I think it is really important to efficiently recover from disasters, and I know that medical assistance and education are priorities in crises; but I also firmly believe that it is important to offer “cultural relief” too. Idle hands get in trouble, especially if there isn’t anything else to do / if one can’t leave the refugee center. Being creative and enjoying the fruits of cultural endeavor are what make us human. Medicine just keeps us alive and education, well I won’t even go there…

So, in my opinion, cultural activity is super important to restore as soon as possible. Fix what you can and then make more short films. :smiley:

2 Likes

Optimally there’s zero practical distance between these “educational” and “cultural” informational use cases. One example is our past partner I mentioned above Internet-In-A-Box, which enables offline or local-only mesh access to compressed caches of free Internet resources. One of the “educational” resources included is a large collection of Khan Academy videos. There are other online video based courses, and I know of many people who watch them for fun, just like you might joyfully partake in any other nonfiction media or documentaries.
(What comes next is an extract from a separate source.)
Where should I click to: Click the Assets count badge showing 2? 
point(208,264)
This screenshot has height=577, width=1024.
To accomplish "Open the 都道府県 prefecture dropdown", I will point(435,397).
Preferably these compressed offline-capable caches would utilize some kind of binary DVCS system for periodic updates and synchronization, and allow individuals and groups to decide which resources they personally find important for both offline and emergency use cases. This will create a natural redundancy and prioritization in aggregate for disaster scenarios, which exceeds the resource choice optimization that any one centralized institution can synthetically provide.

2 Likes

Got two factors when evaluating!
Cost: Open-Source project, can leverage a multitude of infrastructures, OS agonistic
Support: Who do you call when someone wins the lottery!?

Even though these factors have been loosely mentioned…

I’ve been using it to host videos that youtube deletes because of censorship. I just want to watch Alex Jones while coding or gaming, is that too much to ask? Its great that all these programmers are out there trying to save the world and make the world such a better place! I feel like that never happens though. I feel like all of our ideas get co-opted by the governments and the powers that be or by the sjw nazis and get turned into our own chains of enslavement. I use ipfs because its shows legit promise at defeating the evil fucks that run the internet. Bittorrent has yet to be stopped, the tech behind github aint going anywhere, ipfs becoming the new internet is inevitable. I use ipfs because Im sick of censorship, sick of people telling me what to think, and sick of people trying to control everyone’s lives.